▶ [Assignment]: Copy out exactly the stretch of the listing below that begins at the line containing "Карта сайта (71, 2283)" and ends at the line containing "аксессуары (392, 2323)", and copy nothing outside it.

+===+

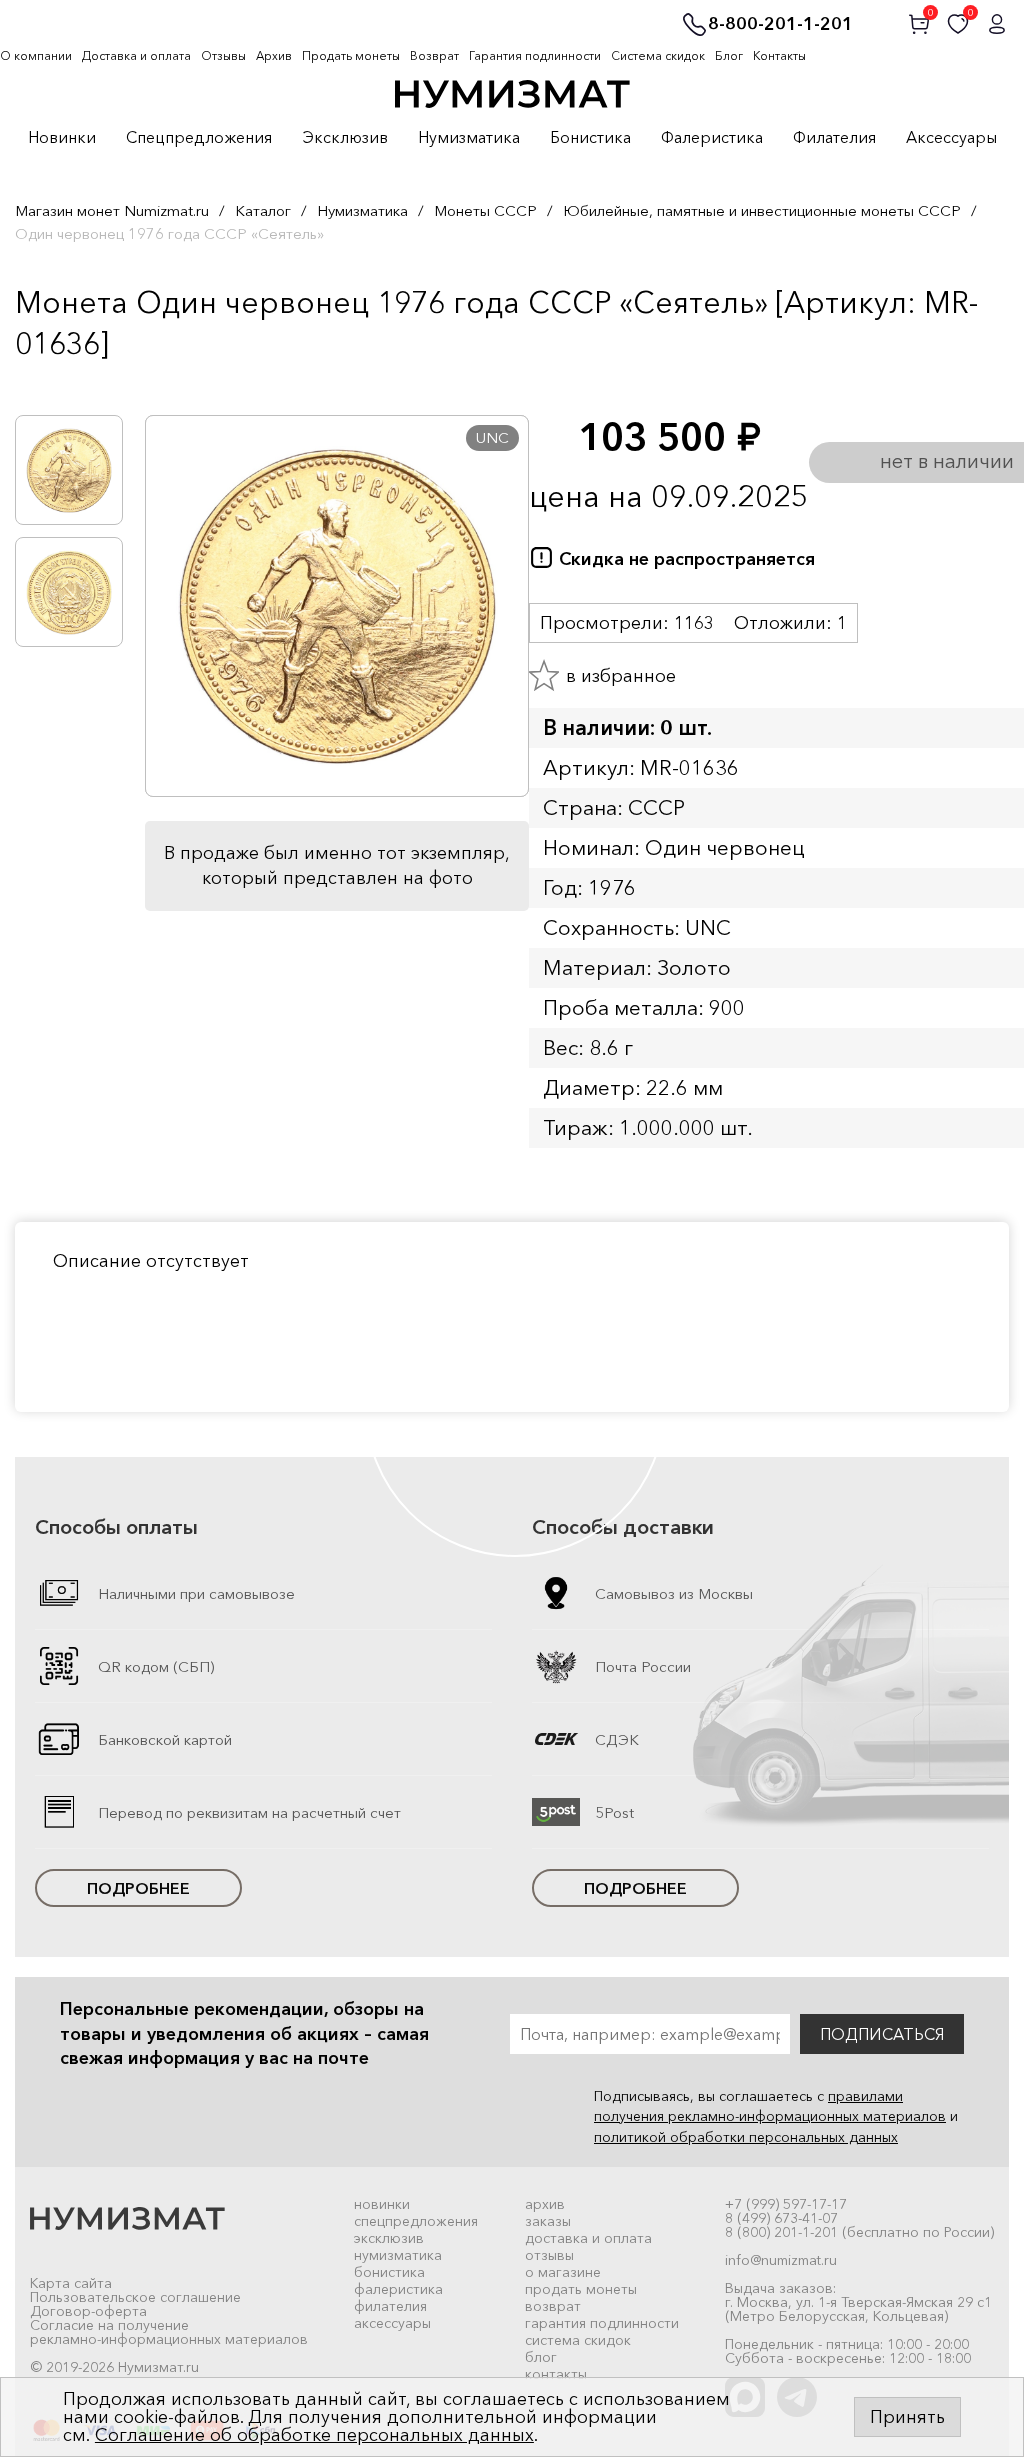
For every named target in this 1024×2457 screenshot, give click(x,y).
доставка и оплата (588, 2238)
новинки (382, 2204)
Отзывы (223, 55)
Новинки (62, 138)
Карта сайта (71, 2283)
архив (545, 2204)
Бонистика (590, 138)
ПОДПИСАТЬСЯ (882, 2034)
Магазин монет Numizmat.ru (112, 210)
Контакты (779, 55)
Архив (274, 55)
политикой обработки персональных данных (746, 2137)
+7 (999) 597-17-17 (786, 2204)
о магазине (563, 2272)
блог (541, 2357)
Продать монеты (351, 55)
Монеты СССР (485, 210)
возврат (553, 2306)
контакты (556, 2374)
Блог (729, 55)
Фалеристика (712, 138)
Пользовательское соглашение (135, 2297)
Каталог (263, 210)
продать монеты (581, 2289)
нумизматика (398, 2255)
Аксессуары (951, 138)
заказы (548, 2221)
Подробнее (138, 1888)
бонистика (389, 2272)
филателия (390, 2306)
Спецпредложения (199, 138)
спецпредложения (416, 2221)
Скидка (59, 385)
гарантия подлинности (602, 2323)
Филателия (834, 138)
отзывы (549, 2255)
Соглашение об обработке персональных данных (314, 2435)
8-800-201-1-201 (780, 25)
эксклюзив (389, 2238)
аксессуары (392, 2323)
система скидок (578, 2340)
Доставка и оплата (136, 55)
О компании (36, 55)
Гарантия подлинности (535, 55)
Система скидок (658, 55)
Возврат (434, 55)
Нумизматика (469, 138)
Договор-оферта (88, 2311)
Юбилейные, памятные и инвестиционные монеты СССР (762, 210)
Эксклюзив (345, 138)
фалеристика (398, 2289)
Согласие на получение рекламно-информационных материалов (169, 2332)
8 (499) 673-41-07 (781, 2218)
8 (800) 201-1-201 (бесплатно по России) (859, 2232)
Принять (907, 2417)
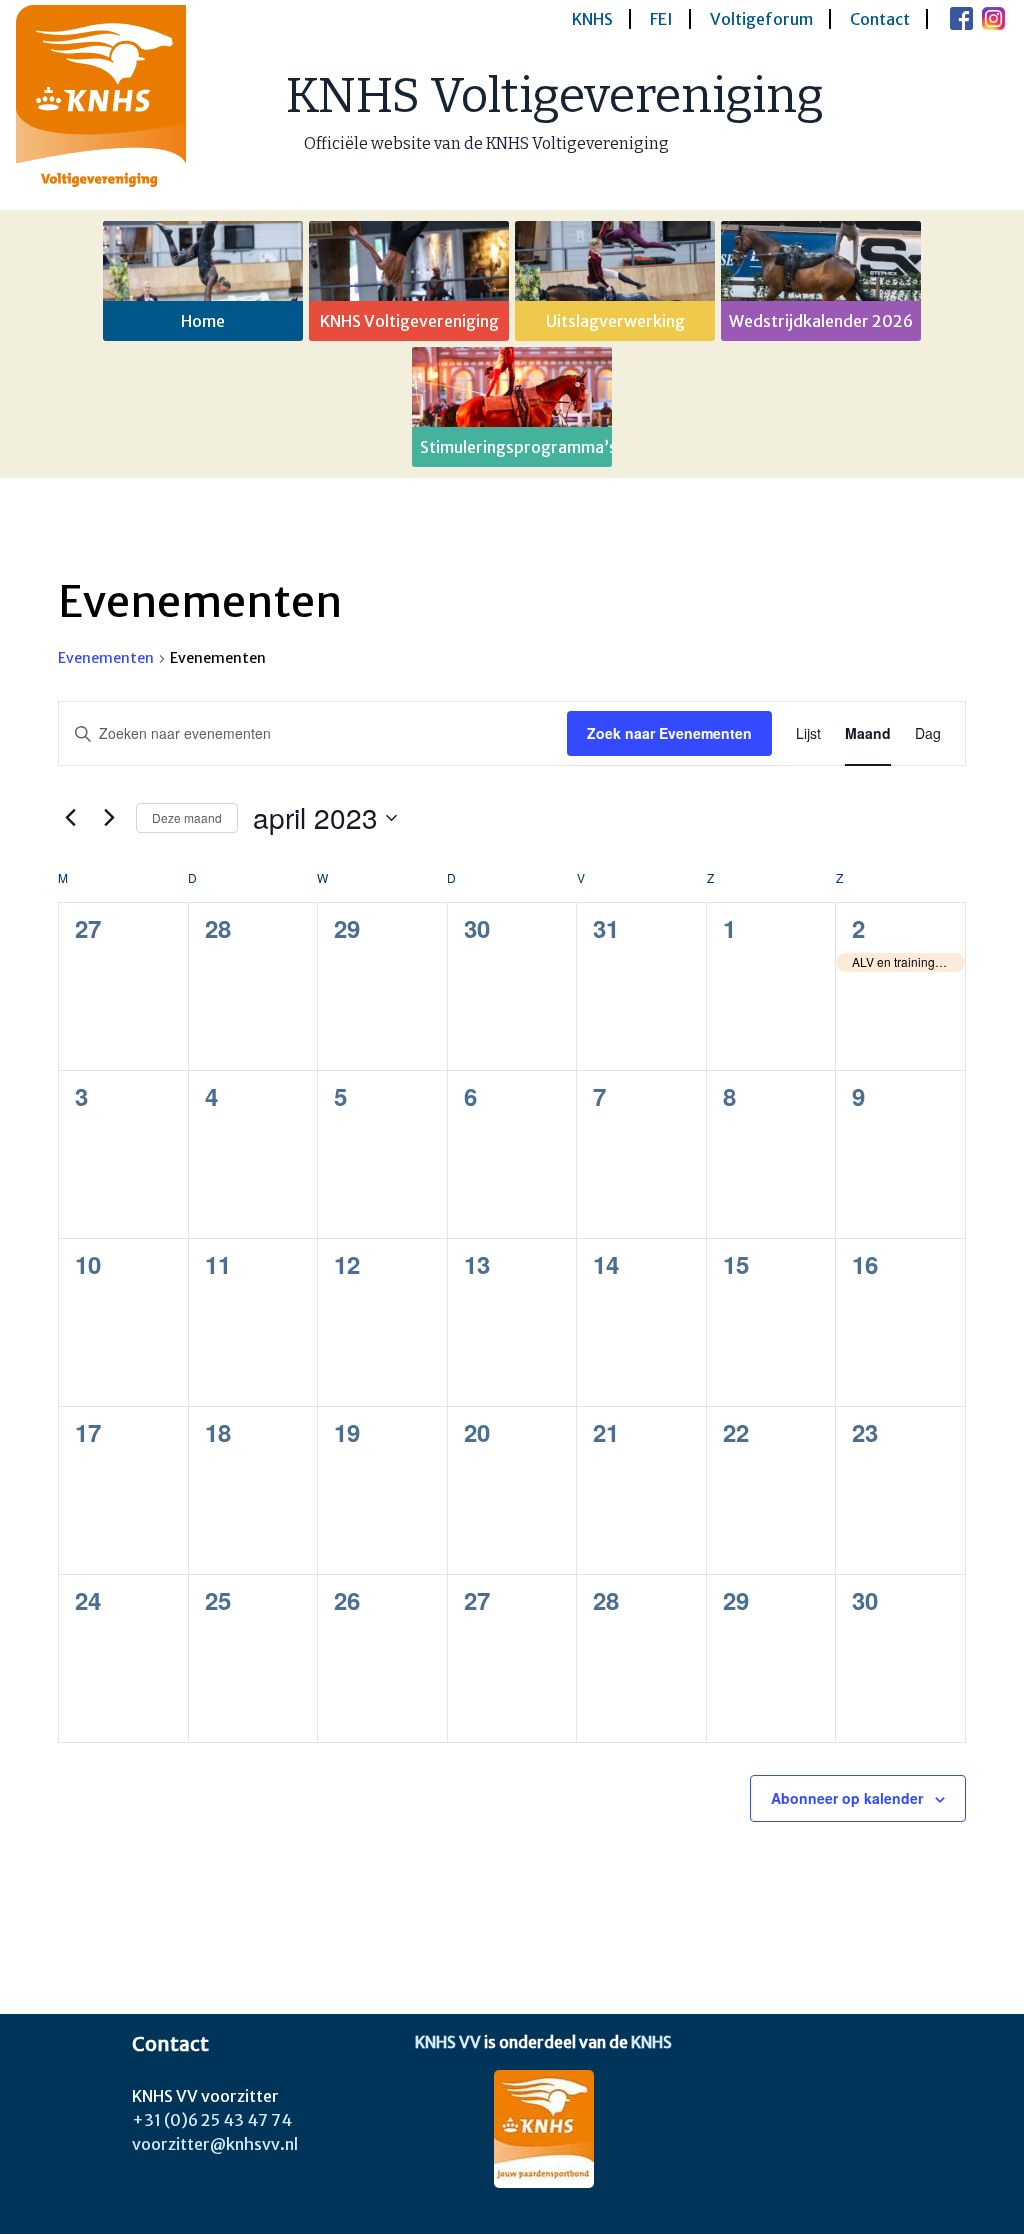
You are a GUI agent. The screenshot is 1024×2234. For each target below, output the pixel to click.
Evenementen (106, 658)
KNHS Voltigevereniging (555, 96)
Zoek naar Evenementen (669, 733)
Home (203, 321)
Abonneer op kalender (847, 1798)
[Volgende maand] (109, 818)
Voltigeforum (761, 19)
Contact (880, 19)
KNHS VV (448, 2042)
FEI (661, 19)
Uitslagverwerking (615, 321)
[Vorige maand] (70, 818)
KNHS (592, 19)
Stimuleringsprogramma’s (516, 447)
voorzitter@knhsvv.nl (215, 2144)
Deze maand (187, 817)
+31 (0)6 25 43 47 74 (212, 2120)
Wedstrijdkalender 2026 (821, 321)
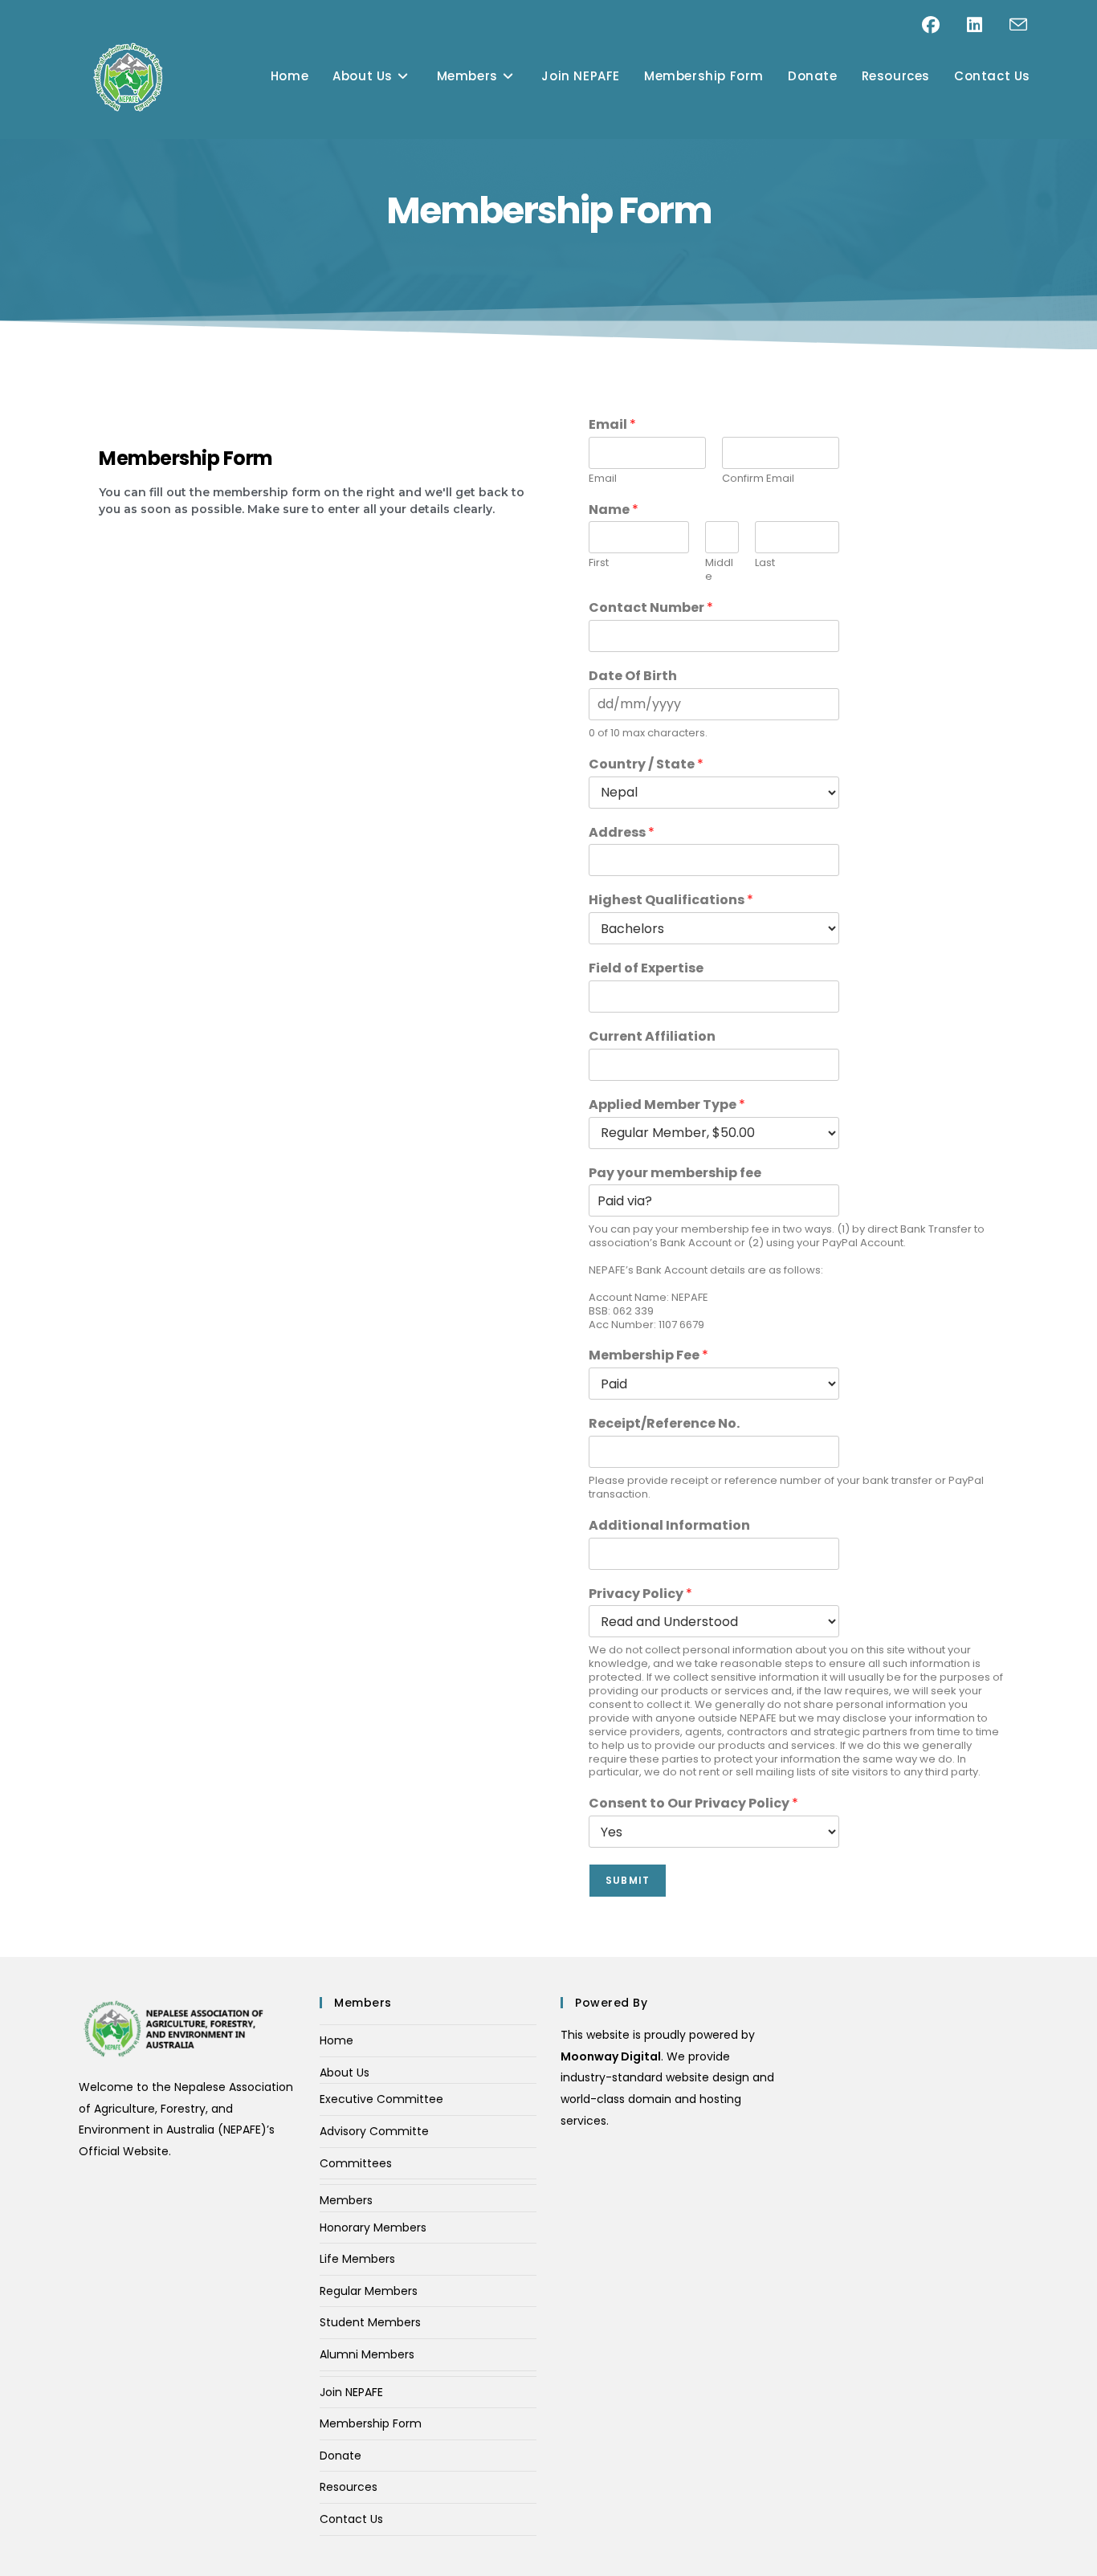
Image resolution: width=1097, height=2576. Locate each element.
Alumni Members (367, 2354)
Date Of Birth (633, 676)
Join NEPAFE (351, 2392)
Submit (628, 1880)
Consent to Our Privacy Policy (693, 1803)
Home (336, 2040)
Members (346, 2200)
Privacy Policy (640, 1594)
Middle (719, 570)
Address (622, 833)
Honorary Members (373, 2227)
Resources (348, 2487)
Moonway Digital (611, 2056)
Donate (340, 2456)
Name (613, 510)
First (599, 563)
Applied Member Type (667, 1105)
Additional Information (669, 1526)
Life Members (357, 2259)
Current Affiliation (652, 1037)
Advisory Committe (374, 2131)
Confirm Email (758, 479)
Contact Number (651, 608)
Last (765, 563)
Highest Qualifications (671, 900)
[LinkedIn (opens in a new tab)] (988, 25)
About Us (344, 2072)
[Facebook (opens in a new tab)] (944, 25)
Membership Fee (648, 1355)
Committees (356, 2163)
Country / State (646, 764)
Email (612, 425)
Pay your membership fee (675, 1173)
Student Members (370, 2322)
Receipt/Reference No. (664, 1424)
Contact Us (351, 2519)
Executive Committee (381, 2099)
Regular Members (369, 2291)
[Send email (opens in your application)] (1018, 25)
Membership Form (371, 2423)
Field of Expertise (646, 968)
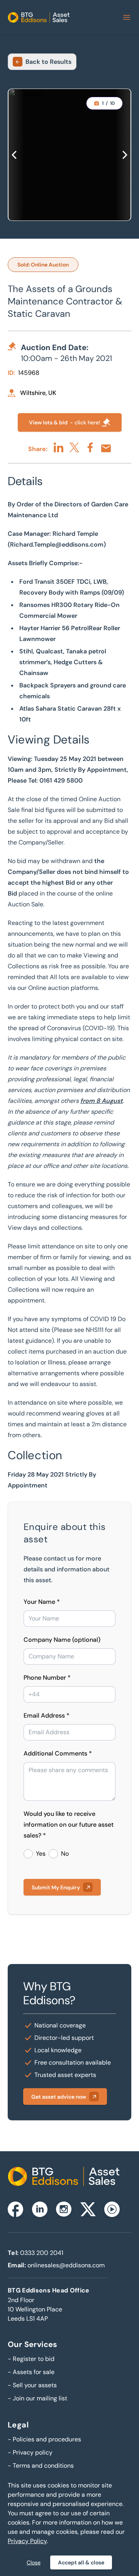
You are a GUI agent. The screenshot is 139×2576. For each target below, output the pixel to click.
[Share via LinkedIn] (58, 447)
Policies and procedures (44, 2439)
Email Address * (47, 1715)
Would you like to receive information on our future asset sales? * (69, 1824)
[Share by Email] (106, 448)
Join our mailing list (37, 2398)
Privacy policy (30, 2452)
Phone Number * (47, 1677)
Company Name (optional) (62, 1640)
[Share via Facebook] (90, 447)
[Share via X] (74, 447)
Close (34, 2562)
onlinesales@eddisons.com (66, 2265)
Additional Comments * (58, 1753)
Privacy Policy (27, 2541)
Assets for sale (31, 2372)
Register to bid (31, 2359)
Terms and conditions (41, 2465)
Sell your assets (32, 2385)
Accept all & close (81, 2562)
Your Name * (42, 1602)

+===+

▶ [Exercise solution]:
Карта сайта (71, 2283)
архив (545, 2204)
Бонистика (590, 138)
ПОДПИСАТЬСЯ (882, 2034)
Магазин монет Numizmat.ru (112, 210)
Контакты (779, 55)
Архив (274, 55)
политикой обработки персональных данных (746, 2137)
+7 (999) 597-17-17 (786, 2204)
о магазине (563, 2272)
блог (541, 2357)
Продать монеты (351, 55)
Монеты СССР (485, 210)
возврат (553, 2306)
контакты (556, 2374)
Блог (729, 55)
Фалеристика (712, 138)
Пользовательское соглашение (135, 2297)
Каталог (263, 210)
продать монеты (581, 2289)
нумизматика (398, 2255)
Аксессуары (951, 138)
заказы (548, 2221)
Подробнее (138, 1888)
бонистика (389, 2272)
филателия (390, 2306)
Спецпредложения (199, 138)
спецпредложения (416, 2221)
Скидка (59, 385)
гарантия подлинности (602, 2323)
Филателия (834, 138)
отзывы (549, 2255)
Соглашение об обработке персональных данных (314, 2435)
8-800-201-1-201 (780, 25)
эксклюзив (389, 2238)
аксессуары (392, 2323)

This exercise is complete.